参考:https://www.cnblogs.com/NightPxy/p/9230253.html
1.hive 语句执行顺序
from... where.... select...group by... having ... order by...
执行计划
Map Operator Tree:
TableScan
alias: 表名 -- 相当于 from ...
Filter Operator
predicate: where中的字段 -- 过滤where字段的条件
Select Operator
expressions: select 中的字段 + 类型type -- select
outputColumnNames: 输出的字段 -- select
Group By Operator
aggregations: 聚合函数 sum(age)/count(age)等
keys: group by 中的字段 + 类型type
Reduce Output Operator
map端本地的reduce
Reduce Operator Tree:
Group By Operator
aggregations: sum(VALUE._col0) --reduce 聚合函数 对虚拟列
keys: KEY._col0 (type: string), KEY._col1 (type: string), KEY._col2 (type: string)
mode: mergepartial
outputColumnNames: _col0, _col1, _col2, _col3 --为临时结果字段按规则起的临时字段名
Select Operator
expressions: _col0 (type: string), _col1 (type: string), _col2 (type: string), _col3 (type: bigint) --select
outputColumnNames: _col0, _col1, _col2, _col3 -- 输出虚拟列(为临时结果字段按规则起的临时字段名)
File Output Operator
compressed: false
2.HiveSQL的MR转换
2.1 不跑MapReduce的情况
HiveSQL不是每种情况都会跑MapReduce的.基本查询,或者是不涉及计算(比如查询分区表)的查询,是不会启动MapReduce任务的
explain select * from dept_et limit 1;
STAGE DEPENDENCIES:
Stage-0 is a root stage
STAGE PLANS:
Stage: Stage-0
Fetch Operator
limit: 1
Processor Tree:
TableScan
alias: dept_et
Statistics: Num rows: 1 Data size: 322 Basic stats: COMPLETE Column stats: NONE
Select Operator
expressions: id (type: int), name (type: string), city (type: string)
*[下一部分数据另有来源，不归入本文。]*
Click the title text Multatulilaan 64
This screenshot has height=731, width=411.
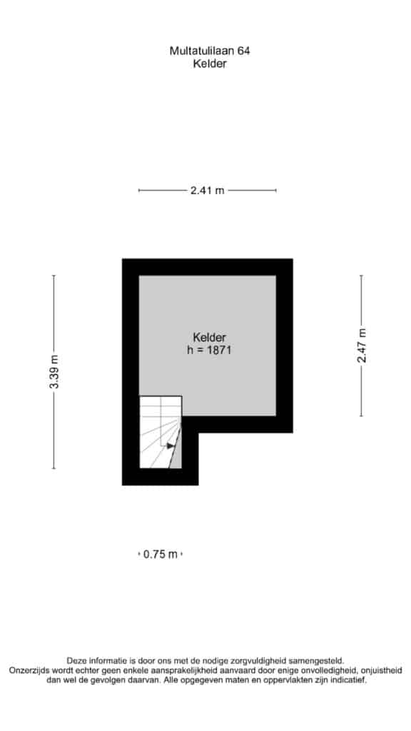pos(209,51)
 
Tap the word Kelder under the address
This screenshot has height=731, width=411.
pos(210,64)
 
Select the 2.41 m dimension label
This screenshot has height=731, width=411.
pos(208,190)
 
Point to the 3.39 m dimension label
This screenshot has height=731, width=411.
pos(54,372)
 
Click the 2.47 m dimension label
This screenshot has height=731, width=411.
pos(362,346)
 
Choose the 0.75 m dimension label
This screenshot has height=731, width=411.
pos(161,554)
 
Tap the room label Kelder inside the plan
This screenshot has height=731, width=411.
pos(210,337)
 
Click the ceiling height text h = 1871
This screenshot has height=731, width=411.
pos(209,350)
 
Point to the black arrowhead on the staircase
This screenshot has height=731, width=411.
pos(171,445)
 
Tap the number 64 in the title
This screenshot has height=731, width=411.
pos(244,51)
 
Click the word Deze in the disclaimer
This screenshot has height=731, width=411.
pos(76,660)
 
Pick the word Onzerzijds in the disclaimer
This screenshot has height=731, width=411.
pos(27,670)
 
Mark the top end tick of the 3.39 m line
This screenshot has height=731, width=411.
pos(54,276)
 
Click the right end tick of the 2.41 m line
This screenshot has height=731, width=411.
pos(276,190)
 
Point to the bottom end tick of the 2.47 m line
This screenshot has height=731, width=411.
pos(361,416)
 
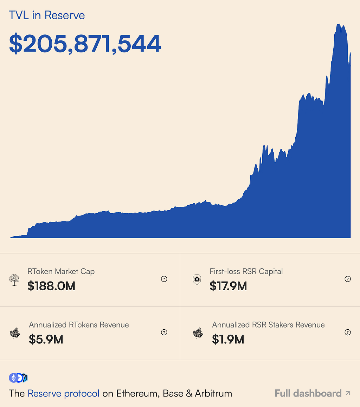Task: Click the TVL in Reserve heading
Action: coord(47,15)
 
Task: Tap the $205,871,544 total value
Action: coord(85,44)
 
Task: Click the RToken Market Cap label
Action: coord(61,271)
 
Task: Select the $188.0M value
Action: coord(51,286)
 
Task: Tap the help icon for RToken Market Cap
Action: coord(164,279)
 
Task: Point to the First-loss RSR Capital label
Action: coord(246,271)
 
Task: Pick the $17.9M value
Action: coord(228,286)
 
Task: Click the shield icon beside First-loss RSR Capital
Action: coord(197,279)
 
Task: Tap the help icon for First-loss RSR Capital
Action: coord(348,279)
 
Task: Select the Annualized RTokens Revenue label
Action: coord(79,325)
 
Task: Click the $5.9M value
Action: coord(46,340)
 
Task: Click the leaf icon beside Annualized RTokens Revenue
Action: coord(15,333)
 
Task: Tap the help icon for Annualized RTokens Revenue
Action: coord(164,332)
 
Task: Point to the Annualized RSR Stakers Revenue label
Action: coord(268,325)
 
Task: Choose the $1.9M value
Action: coord(228,340)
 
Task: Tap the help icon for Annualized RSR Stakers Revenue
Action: coord(348,332)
outputColumnNames: _col0, _col1, _col2
Statistics: Num rows: 1 Data size: 322 Basic stats: COMPLETE Column stats: NONE
Limit
Number of rows: 1
Statistics: Num rows: 1 Data size: 322 Basic stats: COMPLETE Column stats: NONE
ListSink
2.2 join
explain select * from dept_et et join dept_mg mg on et.id= mg.id
<!--构筑MR作业流 4=>3=>0(结束) -->
STAGE DEPENDENCIES:
Stage-4 is a root stage
Stage-3 depends on stages: Stage-4
Stage-0 depends on stages: Stage-3
STAGE PLANS:
<!--第一步MR 表扫描mg(dept_mg mg) 自带一个基础过滤谓词(id is not null)
这里可以看出 join的基准表是后表
Map Reduce Local 本地化的MapReduce
因为测试表的数据量非常小,所以Hive最终选择将数据拉取到本地直接操作,而不是去执行一个完整的分布式MapReduce-->
Stage: Stage-4
Map Reduce Local Work
Alias -> Map Local Tables:
mg
Fetch Operator
limit: -1
Alias -> Map Local Operator Tree:
mg
TableScan
alias: mg
Statistics: Num rows: 1 Data size: 79 Basic stats: COMPLETE Column stats: NONE
Filter Operator
predicate: id is not null (type: boolean)
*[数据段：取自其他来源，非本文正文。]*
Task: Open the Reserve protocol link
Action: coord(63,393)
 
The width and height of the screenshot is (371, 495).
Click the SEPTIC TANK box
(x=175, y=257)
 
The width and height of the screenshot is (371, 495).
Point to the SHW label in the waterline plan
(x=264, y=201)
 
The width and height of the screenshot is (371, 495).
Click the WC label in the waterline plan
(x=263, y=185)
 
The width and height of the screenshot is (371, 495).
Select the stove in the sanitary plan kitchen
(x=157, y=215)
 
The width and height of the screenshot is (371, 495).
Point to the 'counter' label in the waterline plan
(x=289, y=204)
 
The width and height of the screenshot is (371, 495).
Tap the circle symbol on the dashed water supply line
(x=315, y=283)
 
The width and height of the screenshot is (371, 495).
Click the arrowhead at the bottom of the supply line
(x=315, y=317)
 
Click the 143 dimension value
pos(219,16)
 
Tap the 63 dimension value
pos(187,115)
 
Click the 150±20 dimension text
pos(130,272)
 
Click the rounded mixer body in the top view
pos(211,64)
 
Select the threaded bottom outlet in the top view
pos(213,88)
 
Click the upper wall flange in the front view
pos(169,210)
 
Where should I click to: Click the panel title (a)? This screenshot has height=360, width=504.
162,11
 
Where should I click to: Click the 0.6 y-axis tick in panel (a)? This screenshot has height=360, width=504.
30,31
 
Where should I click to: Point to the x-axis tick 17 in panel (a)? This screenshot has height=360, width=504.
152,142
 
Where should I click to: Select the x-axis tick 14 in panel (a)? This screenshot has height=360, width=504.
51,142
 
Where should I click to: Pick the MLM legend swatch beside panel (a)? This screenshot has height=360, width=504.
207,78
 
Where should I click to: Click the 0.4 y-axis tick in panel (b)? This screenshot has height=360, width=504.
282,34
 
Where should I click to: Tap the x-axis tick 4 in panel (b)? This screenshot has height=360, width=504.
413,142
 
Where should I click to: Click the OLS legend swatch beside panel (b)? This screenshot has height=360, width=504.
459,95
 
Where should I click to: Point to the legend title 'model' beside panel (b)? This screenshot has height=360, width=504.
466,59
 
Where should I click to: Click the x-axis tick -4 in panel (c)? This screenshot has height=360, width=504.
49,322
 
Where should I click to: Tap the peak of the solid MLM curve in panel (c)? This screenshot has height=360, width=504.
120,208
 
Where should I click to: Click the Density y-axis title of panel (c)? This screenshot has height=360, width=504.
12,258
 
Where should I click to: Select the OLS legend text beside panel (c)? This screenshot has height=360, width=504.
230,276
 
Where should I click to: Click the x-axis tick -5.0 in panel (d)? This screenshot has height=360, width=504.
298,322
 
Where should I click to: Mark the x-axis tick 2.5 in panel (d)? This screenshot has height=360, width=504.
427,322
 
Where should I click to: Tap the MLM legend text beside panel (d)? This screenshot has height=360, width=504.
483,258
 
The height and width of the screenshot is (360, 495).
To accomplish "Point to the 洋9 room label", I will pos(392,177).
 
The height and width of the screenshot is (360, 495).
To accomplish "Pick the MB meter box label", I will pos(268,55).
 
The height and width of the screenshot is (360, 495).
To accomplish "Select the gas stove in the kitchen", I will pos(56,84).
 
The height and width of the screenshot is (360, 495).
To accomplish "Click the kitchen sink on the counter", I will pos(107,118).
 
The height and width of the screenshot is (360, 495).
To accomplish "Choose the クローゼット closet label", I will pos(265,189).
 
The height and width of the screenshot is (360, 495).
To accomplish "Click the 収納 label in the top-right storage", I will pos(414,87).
Statistics: Num rows: 1 Data size: 79 Basic stats: COMPLETE Column stats: NONE
HashTable Sink Operator
keys:
id (type: int)
id (type: int)
<!--第二步的MapReduce任务 表扫描
执行一个 Map Join
输出_col0, _col1, _col2, _col6, _col7, _col8(也就是语句中的*,全部共6个字段)
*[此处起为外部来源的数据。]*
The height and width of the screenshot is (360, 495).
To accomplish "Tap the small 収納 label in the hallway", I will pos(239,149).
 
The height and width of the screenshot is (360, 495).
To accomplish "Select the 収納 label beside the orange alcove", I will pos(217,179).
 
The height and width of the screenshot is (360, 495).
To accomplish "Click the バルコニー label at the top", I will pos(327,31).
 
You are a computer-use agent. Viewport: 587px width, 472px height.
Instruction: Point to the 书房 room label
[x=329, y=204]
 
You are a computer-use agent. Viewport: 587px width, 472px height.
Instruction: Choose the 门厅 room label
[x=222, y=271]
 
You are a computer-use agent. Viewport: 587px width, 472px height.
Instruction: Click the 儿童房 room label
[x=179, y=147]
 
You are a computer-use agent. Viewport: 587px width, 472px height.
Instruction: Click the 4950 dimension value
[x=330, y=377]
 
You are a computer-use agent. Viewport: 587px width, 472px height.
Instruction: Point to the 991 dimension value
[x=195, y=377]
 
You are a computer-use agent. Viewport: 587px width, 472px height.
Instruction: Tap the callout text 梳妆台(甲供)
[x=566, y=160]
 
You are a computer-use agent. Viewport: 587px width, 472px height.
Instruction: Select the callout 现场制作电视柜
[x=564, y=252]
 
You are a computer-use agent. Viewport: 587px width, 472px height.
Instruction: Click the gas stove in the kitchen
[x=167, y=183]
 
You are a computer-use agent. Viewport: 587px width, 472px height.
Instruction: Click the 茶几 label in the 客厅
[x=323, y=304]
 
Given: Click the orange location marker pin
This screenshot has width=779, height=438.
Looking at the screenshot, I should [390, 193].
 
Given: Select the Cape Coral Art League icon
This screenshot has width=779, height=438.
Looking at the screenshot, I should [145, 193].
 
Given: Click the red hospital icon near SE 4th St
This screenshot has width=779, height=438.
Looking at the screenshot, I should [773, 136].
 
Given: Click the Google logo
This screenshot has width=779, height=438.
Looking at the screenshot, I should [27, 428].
输出结果为 File Output 临时文件(compressed: false 不压缩)-->
Stage: Stage-3
Map Reduce
Map Operator Tree:
TableScan
alias: et
Statistics: Num rows: 1 Data size: 322 Basic stats: COMPLETE Column stats: NONE
Filter Operator
predicate: id is not null (type: boolean)
Statistics: Num rows: 1 Data size: 322 Basic stats: COMPLETE Column stats: NONE
Map Join Operator
condition map:
Inner Join 0 to 1
keys:
id (type: int)
id (type: int)
outputColumnNames: _col0, _col1, _col2, _col6, _col7, _col8
Statistics: Num rows: 1 Data size: 354 Basic stats: COMPLETE Column stats: NONE
Select Operator
expressions: _col0 (type: int), _col1 (type: string), _col2 (type: string), _col6 (type: int), _col7 (type: string), _col8 (type: string)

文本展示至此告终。